As I made my way through the “big brand” booths, I did receive one warm welcome, from an actual Blancpain watchmaker, seated at a microscope. He spent twenty minutes with me explaining, under the microscope, how the tourbillon differs from the carrousel, both means of correcting for the effects of gravity, both beautiful to watch in motion, and both requiring the highest level of watchmaking to create.
Towards the rear of the Hall 1, the section with widely recognized brands, the smaller, Jaquet Droz, with its amazing automata (moving figures and animals) was also welcoming.
Then I made my way to Hall 2, which consisted of the small brands, the inexpensive booths, and I met watchmakers and representatives who were truly passionate about their products and happy to discuss them with pride with whoever showed interest.

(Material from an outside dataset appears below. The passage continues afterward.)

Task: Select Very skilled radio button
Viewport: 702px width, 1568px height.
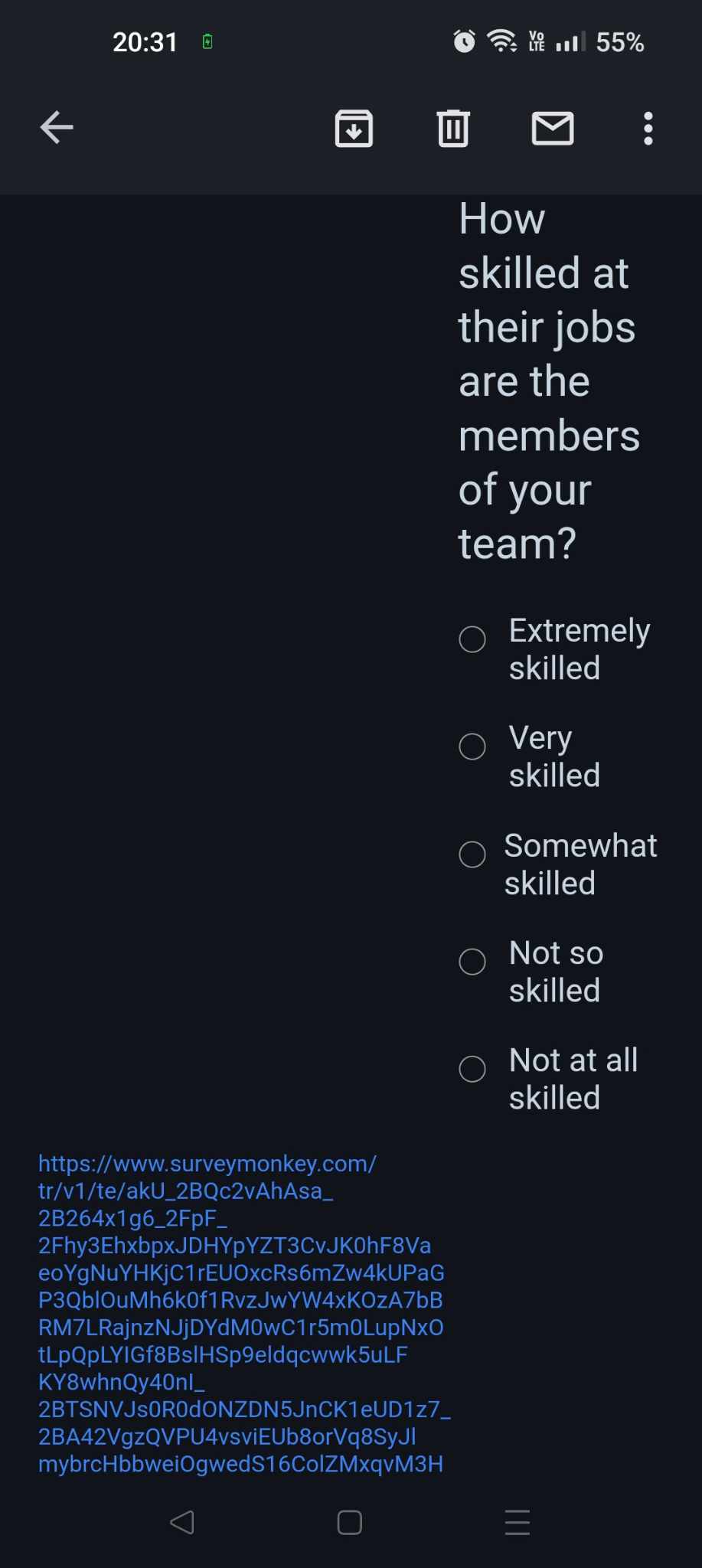Action: [x=472, y=746]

These included the German Meistersinger company and the crazy, clown-faced, watches of Konstantin Chaykin, whose silliness makes it hard to imagine the master watchmaking involved. There were makers from all over Switzerland, Germany, and Denmark who may make less than a thousand watches per year, but have more passion and love for what they do than the “big brands” do.
Patek Phillipe, Breguet, and Omega have long histories of making beautiful timepieces with incredible workmanship, but their refusal to show any interest in a watch enthusiast who wasn’t a buyer or dealer, really turned me off. The people from these big companies, or at least the ones who come to Baselworld, just seem to see it as a business. On the other hand, Baselworld turned me more on to the world of the small, independent, companies in the “cheap booths,” which don’t have the big marketing budgets but truly are in it for the love of the product.
The best example of this at Baselworld was H. Moser & Cie. Another great example, which wasn't at the show, was F.P. Journe. In a future article, I will discuss the amazing tour I had of his amazing manufacture in downtown Geneva as well as my exploration of the watchmaking regions of Switzerland with the magnificent horology museums of La Chau-de-Fonds and Le Locle.